By Georgios Kostoudis - LandRisk Junior Analyst
In today’s world, hybrid attacks have become a prevalent weapon for adversaries seeking to inflict damage across various industries and destabilise nations. Such attacks aim to undermine the political, economic, and social cohesion of a state while disrupting critical industries.
The supply chain has increasingly become a target of hybrid operations, with cyberattacks compromising software, hardware, logistics, communications, and industrial control systems within affected companies.
Road transport networks, distribution hubs, and warehouses—all essential components of the supply chain—are particularly vulnerable to hybrid warfare. These nodes function as the arteries of national and economic security, enabling the movement of essential goods, technology, and energy resources throughout a country. Targeting these arteries can trigger a ripple effect, ranging from shortages of consumer goods to paralysis in defence and humanitarian logistics.
Despite the supply chain being a technologically advanced sector, significant security gaps remain. Weak oversight of subcontractors, inadequate physical and digital monitoring of warehouses, insufficient infrastructure for secure truck parking, and intelligence gaps in cargo crime create opportunities for exploitation. Actors engaged in hybrid warfare can leverage these weaknesses to gather intelligence or conduct acts of sabotage that severely hinder operations.
Recent events demonstrate that such scenarios are not merely theoretical. On 21 October 2025, Polish authorities detained eight individuals suspected of preparing acts of sabotage linked to Russia. According to reports, the intended targets included infrastructure and transport assets—a clear indication that supply chain operations are viable targets in hybrid attacks. As we have seen, foreign adversaries have always sought to broaden their hybrid toolkit beyond direct sabotage and cyberattacks. These could include orchestrated cargo theft, smuggling of goods and people, or the diversion of shipments in ways that both disrupt logistics and provide access to high-demand commodities restricted by sanctions.

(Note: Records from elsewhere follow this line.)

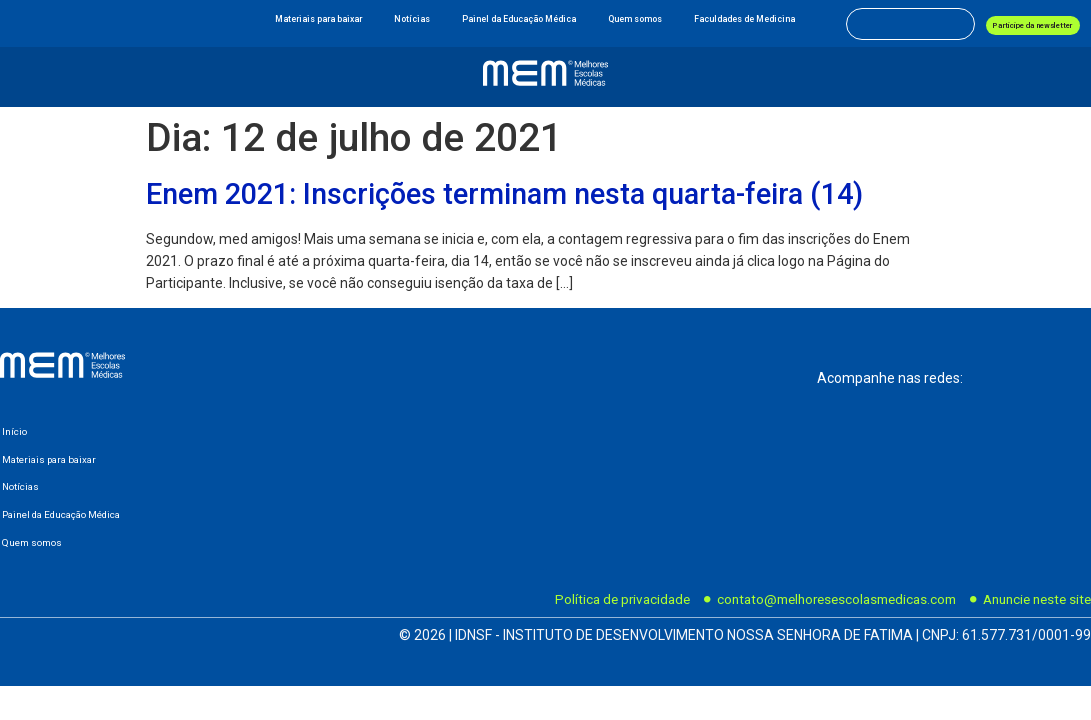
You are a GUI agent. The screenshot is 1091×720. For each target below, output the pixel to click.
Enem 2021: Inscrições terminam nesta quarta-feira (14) (504, 194)
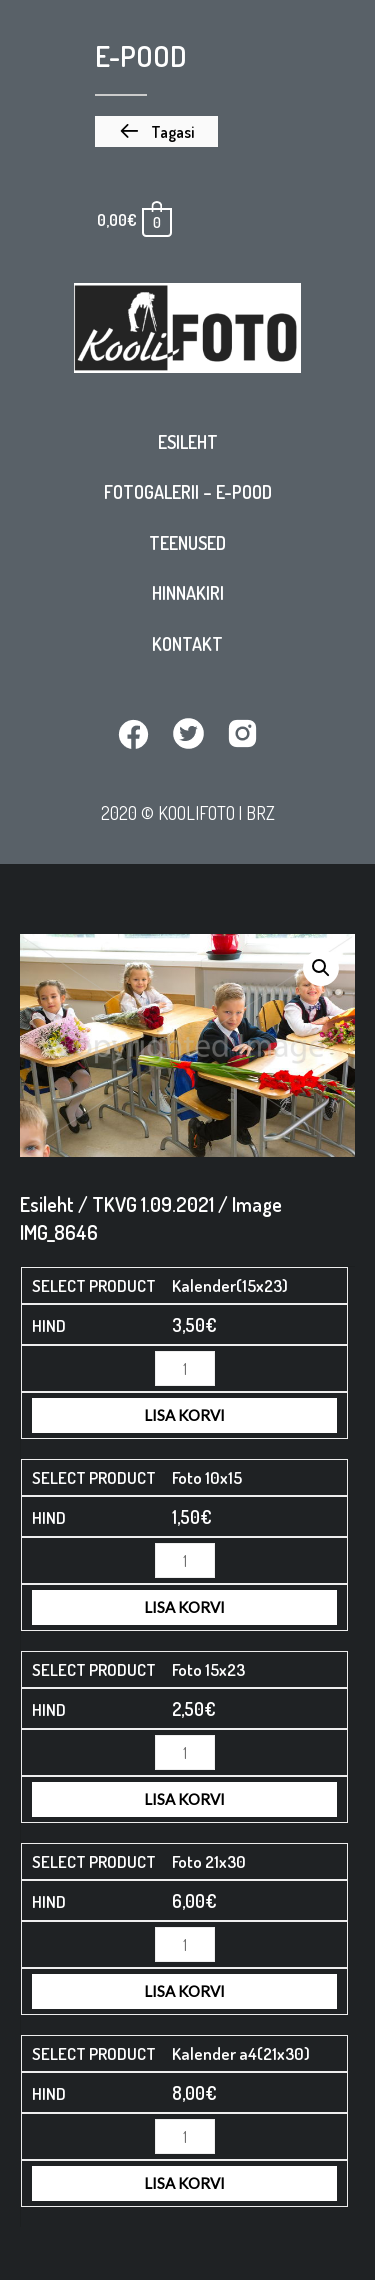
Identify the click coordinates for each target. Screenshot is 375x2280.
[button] (156, 132)
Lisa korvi (184, 1415)
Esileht (188, 442)
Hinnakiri (188, 593)
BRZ (260, 812)
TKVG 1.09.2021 (153, 1204)
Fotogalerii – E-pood (188, 492)
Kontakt (187, 644)
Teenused (187, 543)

Furthermore, we can see that there are incidents where cargo crime and state-linked operations become intertwined and difficult to attribute. There are growing indications that adversaries may leverage supply chain vulnerabilities and employ techniques such as theft, diversion, and falsified routing to advance their objectives. This trend is supported by recent reports from the United Kingdom, for example, where authorities linked a surge in farm machinery thefts to sanctions imposed on Russia. The findings suggest that organised criminal networks may be sourcing hard-to-obtain equipment for sanctioned end users.
Although it is often difficult to concretely link thefts from trucks or logistics facilities directly to hybrid threats, the vulnerability of the sector, coupled with the scarcity of certain goods in sanctioned countries, strengthens the argument that freight crime may be emerging as a new modus operandi for adversarial states. Thus, adversaries may increasingly exploit criminal proxies—operating as part of networks that are progressively intertwined with externally driven hybrid threats—to target trucks transporting dual-use or technological goods, alongside planning actions targeting sites whose disruption could severely impact supply chain operations.
As these patterns emerge, governments should treat the protection of the supply chain as a matter of strategic security rather than a victimless crime. The sector must evolve beyond loss prevention towards active resilience, combining, amongst others, risk intelligence, vetted partnerships, and real-time monitoring. In an era where cargo routes and warehouse gates can serve as frontlines in hybrid conflict, defending the flow of goods is, in essence, defending national and economic stability itself.